See index for CA sketch: Born September 14, 1930, in Erie, PA; died of kidney cancer, April 18, 2008, in Bradenton, FL. Historian, educator, and author. Trask completed a twenty-year academic career before entering the government sector as a professional historian. Between 1959 and 1979 he taught history at Upsala College in New Jersey, Thiel College, Macalester College, and the University of South Florida. His specialty during those years was the diplomatic history of the United States, and his early writings focused on foreign relations and diplomacy. In 1977 he began an affiliation with federal agencies that would consume another twenty years or more. In the late seventies Trask was a chief historian for the Nuclear Regulatory Commission. He then worked for the U.S. Department of Defense and the General Accounting Office (now known as the Government Accountability Office). For ten years, beginning in 1994, he returned to the Defense Department in the role of a consultant assigned to gather oral histories. He also helmed the Society for History in the Federal Government. The books that Trask published in his "second career" reflect his interest in the history of federal agencies. They include The Secretaries of Defense: A Brief History, 1947-1985 (1985), GAO History, 1921-1991 (1991), Defender of the Public Interest: The General Accounting Office, 1921-1966 (1996), and The Department of Defense, 1947-1997: Organization and Leaders (1997).

OBITUARIES AND OTHER SOURCES:

PERIODICALS

Washington Post, May 4, 2008, p. C8.

════

* Problem statement
According to the biographical sketch, for which federal agency was Trask a chief historian in the late seventies?

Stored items

════

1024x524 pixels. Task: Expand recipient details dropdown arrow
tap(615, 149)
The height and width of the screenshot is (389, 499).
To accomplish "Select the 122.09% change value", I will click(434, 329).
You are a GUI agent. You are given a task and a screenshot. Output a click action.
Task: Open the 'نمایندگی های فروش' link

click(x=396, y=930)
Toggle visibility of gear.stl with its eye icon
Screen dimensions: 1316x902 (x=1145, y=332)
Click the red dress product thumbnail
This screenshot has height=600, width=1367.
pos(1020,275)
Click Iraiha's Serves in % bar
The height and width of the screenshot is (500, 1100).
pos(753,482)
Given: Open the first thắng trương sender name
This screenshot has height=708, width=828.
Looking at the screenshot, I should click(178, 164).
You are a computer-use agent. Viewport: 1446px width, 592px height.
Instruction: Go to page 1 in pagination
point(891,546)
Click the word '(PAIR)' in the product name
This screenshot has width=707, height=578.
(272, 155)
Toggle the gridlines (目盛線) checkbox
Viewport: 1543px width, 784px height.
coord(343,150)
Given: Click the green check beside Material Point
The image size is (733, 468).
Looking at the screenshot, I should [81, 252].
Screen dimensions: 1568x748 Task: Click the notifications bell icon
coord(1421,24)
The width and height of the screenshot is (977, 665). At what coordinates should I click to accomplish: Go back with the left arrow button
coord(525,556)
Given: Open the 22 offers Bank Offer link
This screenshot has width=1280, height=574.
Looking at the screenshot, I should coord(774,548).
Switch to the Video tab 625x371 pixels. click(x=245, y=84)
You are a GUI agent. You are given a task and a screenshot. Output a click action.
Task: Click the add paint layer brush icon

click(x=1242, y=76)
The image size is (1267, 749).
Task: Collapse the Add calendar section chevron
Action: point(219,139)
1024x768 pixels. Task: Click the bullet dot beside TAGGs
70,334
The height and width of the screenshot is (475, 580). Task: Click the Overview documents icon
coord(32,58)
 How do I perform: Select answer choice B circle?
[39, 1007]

════

* Result of the exercise
The Nuclear Regulatory Commission.